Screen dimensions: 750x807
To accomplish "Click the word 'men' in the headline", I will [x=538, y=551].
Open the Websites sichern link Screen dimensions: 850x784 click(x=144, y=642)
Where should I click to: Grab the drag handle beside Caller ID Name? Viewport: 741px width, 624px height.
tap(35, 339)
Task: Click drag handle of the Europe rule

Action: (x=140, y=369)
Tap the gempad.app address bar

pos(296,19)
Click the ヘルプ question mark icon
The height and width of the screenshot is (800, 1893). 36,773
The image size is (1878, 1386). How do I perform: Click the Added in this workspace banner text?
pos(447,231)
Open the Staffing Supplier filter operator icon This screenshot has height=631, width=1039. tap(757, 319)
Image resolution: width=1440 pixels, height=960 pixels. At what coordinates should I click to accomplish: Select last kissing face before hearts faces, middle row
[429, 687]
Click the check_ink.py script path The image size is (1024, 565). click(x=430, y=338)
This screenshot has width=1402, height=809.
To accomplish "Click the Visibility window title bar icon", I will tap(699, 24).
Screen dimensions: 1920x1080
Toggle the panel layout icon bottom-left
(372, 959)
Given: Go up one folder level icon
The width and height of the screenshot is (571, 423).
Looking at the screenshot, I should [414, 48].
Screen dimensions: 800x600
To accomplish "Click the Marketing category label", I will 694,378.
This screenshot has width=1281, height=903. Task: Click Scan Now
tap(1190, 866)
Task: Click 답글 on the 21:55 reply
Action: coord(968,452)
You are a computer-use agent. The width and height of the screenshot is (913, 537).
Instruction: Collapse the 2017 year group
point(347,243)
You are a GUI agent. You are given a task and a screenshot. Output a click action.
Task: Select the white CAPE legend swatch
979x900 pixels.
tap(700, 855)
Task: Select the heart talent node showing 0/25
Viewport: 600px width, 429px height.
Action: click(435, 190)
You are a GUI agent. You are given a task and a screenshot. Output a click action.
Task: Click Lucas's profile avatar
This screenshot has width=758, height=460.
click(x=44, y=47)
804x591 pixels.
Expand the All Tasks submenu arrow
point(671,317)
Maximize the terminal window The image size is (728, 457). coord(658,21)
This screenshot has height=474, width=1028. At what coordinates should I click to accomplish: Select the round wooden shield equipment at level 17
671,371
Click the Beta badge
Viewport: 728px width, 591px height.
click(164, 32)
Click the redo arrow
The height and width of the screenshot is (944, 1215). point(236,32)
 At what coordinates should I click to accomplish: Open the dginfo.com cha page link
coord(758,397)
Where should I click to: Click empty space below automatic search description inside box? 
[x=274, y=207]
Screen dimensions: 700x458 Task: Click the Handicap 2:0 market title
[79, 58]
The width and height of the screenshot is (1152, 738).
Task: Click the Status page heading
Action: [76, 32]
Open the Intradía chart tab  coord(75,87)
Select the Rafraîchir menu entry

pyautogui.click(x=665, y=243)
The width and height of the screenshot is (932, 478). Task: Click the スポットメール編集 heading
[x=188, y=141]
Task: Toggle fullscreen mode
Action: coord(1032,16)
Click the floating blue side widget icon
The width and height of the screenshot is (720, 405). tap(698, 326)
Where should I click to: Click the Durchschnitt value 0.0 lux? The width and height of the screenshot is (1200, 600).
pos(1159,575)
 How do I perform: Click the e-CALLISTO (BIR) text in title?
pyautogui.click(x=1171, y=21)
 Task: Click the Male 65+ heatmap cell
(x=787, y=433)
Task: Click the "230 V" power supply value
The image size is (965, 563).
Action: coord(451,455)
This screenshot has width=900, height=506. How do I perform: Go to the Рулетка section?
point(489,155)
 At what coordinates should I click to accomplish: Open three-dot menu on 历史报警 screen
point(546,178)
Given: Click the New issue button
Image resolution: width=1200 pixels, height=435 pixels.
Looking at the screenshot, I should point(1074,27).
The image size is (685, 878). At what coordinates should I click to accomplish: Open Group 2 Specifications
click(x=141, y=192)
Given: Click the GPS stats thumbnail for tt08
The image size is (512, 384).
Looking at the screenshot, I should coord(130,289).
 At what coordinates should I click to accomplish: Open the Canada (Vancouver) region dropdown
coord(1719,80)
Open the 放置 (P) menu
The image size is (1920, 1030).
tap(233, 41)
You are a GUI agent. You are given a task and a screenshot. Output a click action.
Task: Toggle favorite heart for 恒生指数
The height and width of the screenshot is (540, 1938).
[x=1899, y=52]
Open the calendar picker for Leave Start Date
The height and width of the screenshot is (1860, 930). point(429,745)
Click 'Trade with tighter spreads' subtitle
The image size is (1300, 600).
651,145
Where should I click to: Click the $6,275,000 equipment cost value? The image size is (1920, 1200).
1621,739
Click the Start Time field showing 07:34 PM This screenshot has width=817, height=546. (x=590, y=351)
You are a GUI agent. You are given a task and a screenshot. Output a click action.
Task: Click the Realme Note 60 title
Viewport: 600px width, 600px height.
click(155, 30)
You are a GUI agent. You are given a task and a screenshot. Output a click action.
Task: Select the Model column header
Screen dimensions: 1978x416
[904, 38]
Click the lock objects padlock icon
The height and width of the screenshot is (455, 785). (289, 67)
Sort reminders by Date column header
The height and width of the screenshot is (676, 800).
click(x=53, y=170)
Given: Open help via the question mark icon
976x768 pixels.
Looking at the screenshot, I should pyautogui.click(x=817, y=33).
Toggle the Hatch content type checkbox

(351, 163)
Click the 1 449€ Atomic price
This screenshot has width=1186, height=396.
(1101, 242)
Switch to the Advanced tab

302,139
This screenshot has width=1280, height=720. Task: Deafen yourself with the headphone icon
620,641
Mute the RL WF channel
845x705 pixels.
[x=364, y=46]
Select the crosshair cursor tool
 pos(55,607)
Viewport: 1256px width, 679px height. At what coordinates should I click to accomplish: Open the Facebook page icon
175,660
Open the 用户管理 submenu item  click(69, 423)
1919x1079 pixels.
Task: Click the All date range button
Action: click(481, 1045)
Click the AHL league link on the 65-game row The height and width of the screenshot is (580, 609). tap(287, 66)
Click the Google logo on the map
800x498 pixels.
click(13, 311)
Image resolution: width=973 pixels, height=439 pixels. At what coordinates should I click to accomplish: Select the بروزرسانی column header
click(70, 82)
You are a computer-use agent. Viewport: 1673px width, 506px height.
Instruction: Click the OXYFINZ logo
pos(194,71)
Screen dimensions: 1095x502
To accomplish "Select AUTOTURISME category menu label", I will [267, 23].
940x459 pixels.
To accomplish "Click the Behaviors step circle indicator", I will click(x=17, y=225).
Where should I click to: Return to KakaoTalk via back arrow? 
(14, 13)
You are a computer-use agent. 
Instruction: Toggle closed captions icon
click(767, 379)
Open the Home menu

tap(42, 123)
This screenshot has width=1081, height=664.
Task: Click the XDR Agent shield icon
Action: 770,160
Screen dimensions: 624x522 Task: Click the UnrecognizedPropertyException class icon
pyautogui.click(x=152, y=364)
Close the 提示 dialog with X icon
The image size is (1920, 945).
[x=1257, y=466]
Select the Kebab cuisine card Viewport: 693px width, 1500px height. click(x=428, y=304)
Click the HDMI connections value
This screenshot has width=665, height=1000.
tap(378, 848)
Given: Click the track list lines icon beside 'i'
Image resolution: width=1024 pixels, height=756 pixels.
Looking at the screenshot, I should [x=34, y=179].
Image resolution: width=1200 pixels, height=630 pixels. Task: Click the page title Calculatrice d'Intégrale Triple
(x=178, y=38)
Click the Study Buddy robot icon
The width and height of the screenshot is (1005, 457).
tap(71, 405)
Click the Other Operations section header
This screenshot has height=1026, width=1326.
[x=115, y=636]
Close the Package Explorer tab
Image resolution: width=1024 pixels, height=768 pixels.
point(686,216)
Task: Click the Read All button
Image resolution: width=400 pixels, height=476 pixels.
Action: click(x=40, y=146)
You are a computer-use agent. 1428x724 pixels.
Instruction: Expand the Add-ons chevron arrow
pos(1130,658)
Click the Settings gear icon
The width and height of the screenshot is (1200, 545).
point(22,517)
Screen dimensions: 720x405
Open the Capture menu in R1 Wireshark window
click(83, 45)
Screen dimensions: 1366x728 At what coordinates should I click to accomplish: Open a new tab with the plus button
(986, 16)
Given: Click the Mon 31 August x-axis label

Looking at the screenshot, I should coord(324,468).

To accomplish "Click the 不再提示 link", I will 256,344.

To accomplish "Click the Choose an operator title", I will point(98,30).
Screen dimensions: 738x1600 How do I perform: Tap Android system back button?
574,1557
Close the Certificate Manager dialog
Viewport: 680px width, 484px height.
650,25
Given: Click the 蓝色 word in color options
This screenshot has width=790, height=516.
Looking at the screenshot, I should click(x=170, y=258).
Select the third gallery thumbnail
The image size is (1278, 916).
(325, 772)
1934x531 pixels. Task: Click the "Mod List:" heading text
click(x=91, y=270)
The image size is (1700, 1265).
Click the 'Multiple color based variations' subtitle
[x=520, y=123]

========================================================================

Take the line holding "Instruction: Expand the Add-ons chevron arrow" and the lines after it through the end of the entries. Retype them exactly and add nothing.

> _TASK RESULT_:
Instruction: Expand the Add-ons chevron arrow
pos(1130,658)
Click the Settings gear icon
The width and height of the screenshot is (1200, 545).
point(22,517)
Screen dimensions: 720x405
Open the Capture menu in R1 Wireshark window
click(83, 45)
Screen dimensions: 1366x728 At what coordinates should I click to accomplish: Open a new tab with the plus button
(986, 16)
Given: Click the Mon 31 August x-axis label

Looking at the screenshot, I should coord(324,468).

To accomplish "Click the 不再提示 link", I will 256,344.

To accomplish "Click the Choose an operator title", I will point(98,30).
Screen dimensions: 738x1600 How do I perform: Tap Android system back button?
574,1557
Close the Certificate Manager dialog
Viewport: 680px width, 484px height.
650,25
Given: Click the 蓝色 word in color options
This screenshot has width=790, height=516.
Looking at the screenshot, I should click(x=170, y=258).
Select the third gallery thumbnail
The image size is (1278, 916).
(325, 772)
1934x531 pixels. Task: Click the "Mod List:" heading text
click(x=91, y=270)
The image size is (1700, 1265).
Click the 'Multiple color based variations' subtitle
[x=520, y=123]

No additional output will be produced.